▸ **作業用データ**:

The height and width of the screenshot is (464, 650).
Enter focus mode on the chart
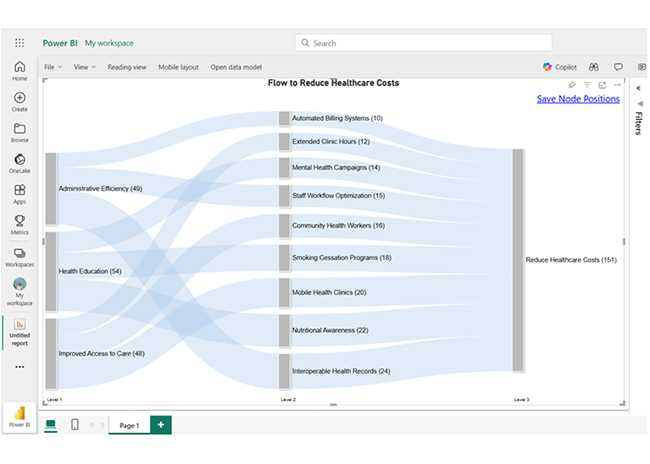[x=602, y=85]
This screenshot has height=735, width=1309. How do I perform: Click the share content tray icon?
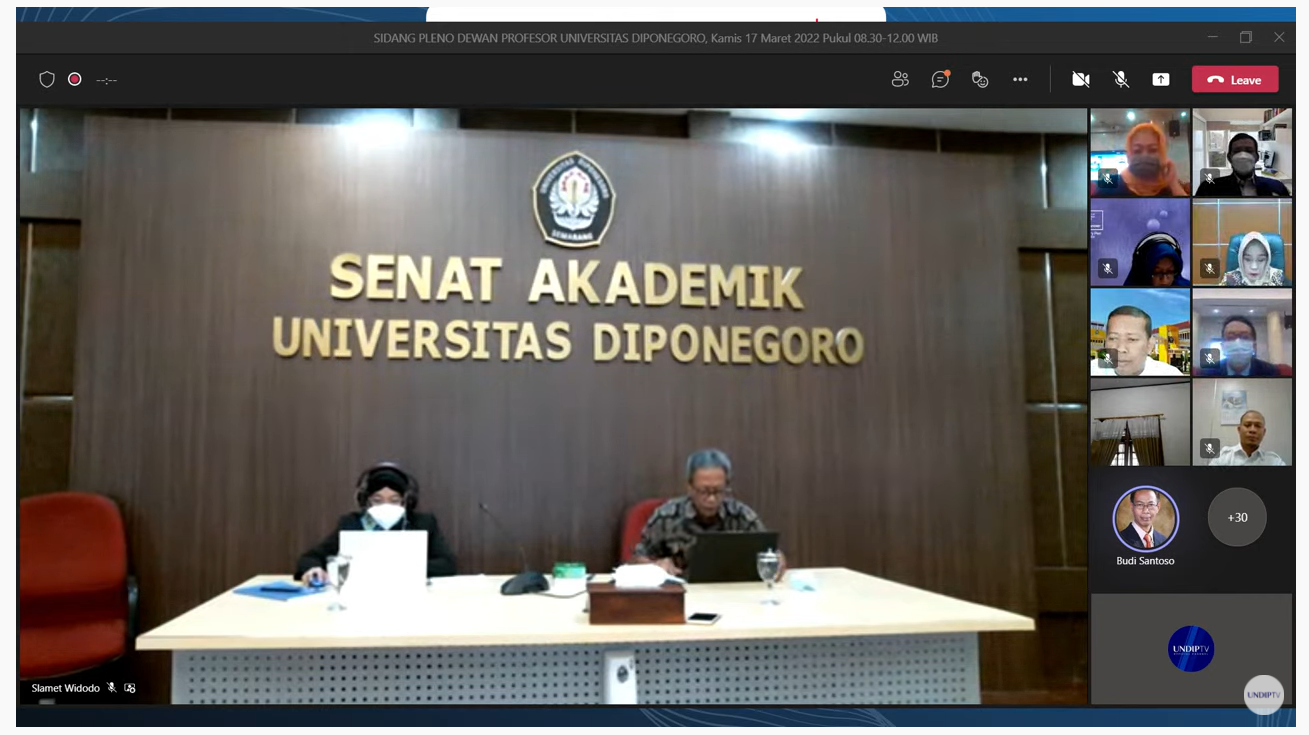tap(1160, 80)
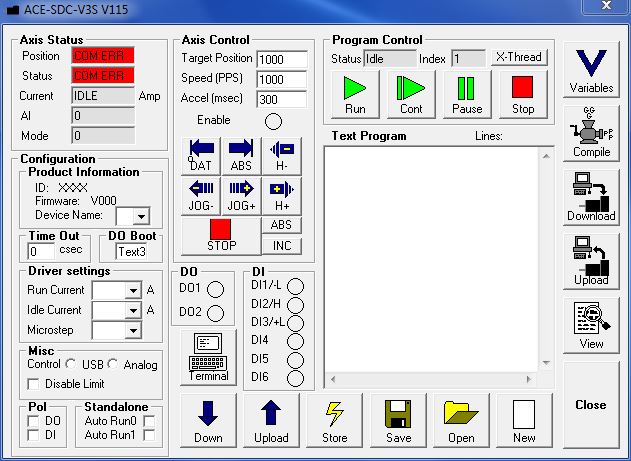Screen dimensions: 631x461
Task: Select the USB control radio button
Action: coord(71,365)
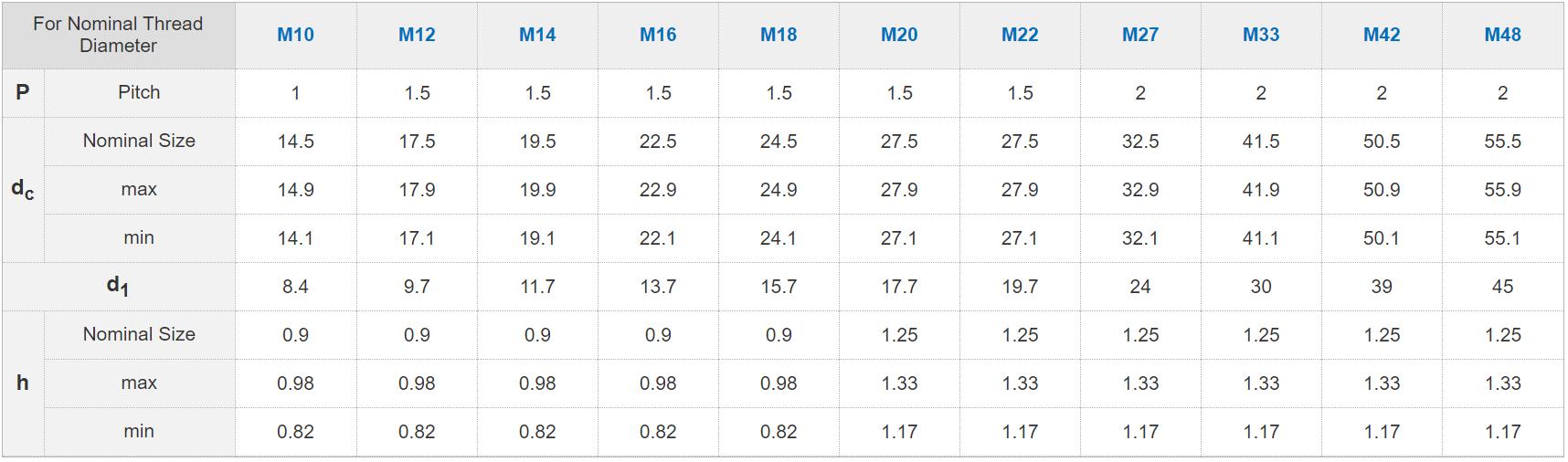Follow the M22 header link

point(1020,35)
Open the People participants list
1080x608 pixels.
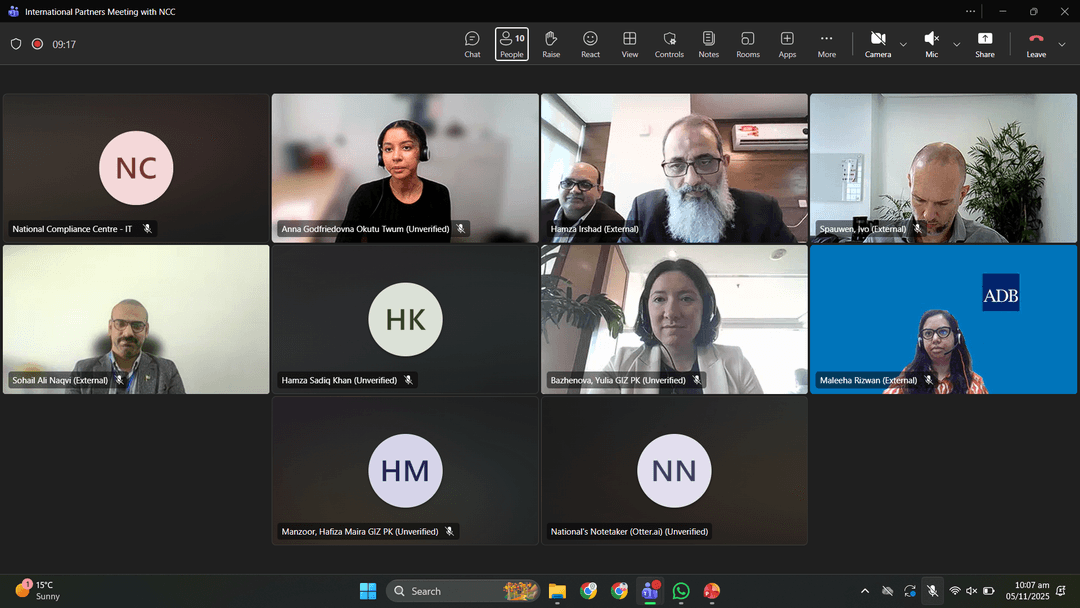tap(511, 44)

▸ **やること**:
「Open the People participants list」がある行からデータの最後までを、「participants list」を「attendee list」に置き換えて書き直してください。ほかはそのままにし、画像は入れないでください。

▸ **正しい答え**:
Open the People attendee list
1080x608 pixels.
tap(511, 44)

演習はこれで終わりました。